So far we have defined a vine as an abstract mathematical object:
a sequence of nested trees. There is no concept of probability in
it. Now we shall bring that in.
Let V be a regular vine. We associate a univariate density
with each of the variables. These densities may be chosen completely
arbitrarily. Also with each edge we associate a bivariate copula with
density. Thus for the following vine we have specified 4
univariate densities and 6 bivariate copulas:
Notice how we have labelled the copulas using conditioned and
conditioning sets.
A theorem by Bedford and Cooke (2001), which deserves to be
called the fundamental theorem of vines, basically states that for any such
choice there is a unique joint distribution of the variables such
that the univariate desntities are the marginals and for each
edge ij | D the copula of the conditional distribution of
Xi, Xj given XD is Cij|D.
Two points are to be noted about this theorem, one positive and
one negative.
The positive point
How may bivariate copulas do you need to specifiy the dependence
structure completely for n variables?

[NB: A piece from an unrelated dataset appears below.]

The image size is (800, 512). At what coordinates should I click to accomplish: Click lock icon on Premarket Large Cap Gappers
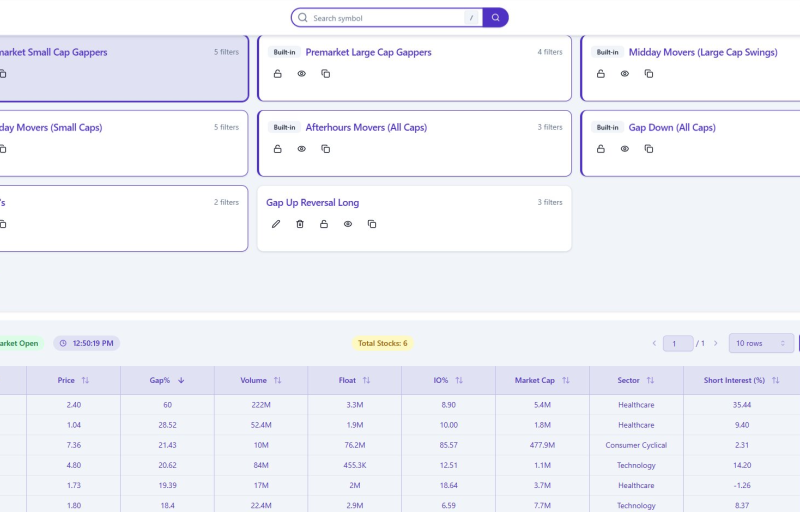coord(278,74)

As many as there are
edges in the vine. The lowest level tree has n-1 edges,
the next higher level tree has n-2 edges, and so on, up to
the highest level tree, which has just 1 edge. So the
total number of edges is
(n-1)+(n-2)+...+1 = n(n-1)/2,
which is n choose 2. There is one simple (but wrong) way
of interpreting this: for n variables we are specifiying
the bivariate copulas of all n choose 2 pairs of
variables. While this would also require specification of the
same number of bivariate copulas, but then the choices of tje copulas will not
remain arbitrary. For example suppose that we specify a copula
for ( X1 , X2 ) that forces X1 < X2 with
probability 1. Similarly we can specify a copula for (
X2 , X3 ) which forces X2 < X3 with probability
1. Obviously, we cannot specify a copula for ( X1 ,
X3 ) that forces X3 < X1 with probability
1.
Thus a vine may be considered as a clever way of arranging the
dependence that allows each copula to deal with a separate part of the
dependence. This may be compared to the way a basis generates a
vector space, the span of each vector remaining separate.
The negative point
The theorem above has a somewhat technical condition whose need
may not be readily apparent: we require all the copulas to have
densities. Otherwise the theorem may fail as seen in the
following counterexample:
Suppose that we have th following vine:
Let us take each fi to be Unif(0,1) and
C12 and C23 to be the minimum copula, ie,
C12 (x,y) = C23 (x,y) = min { x,y } for x,y∈[0,1].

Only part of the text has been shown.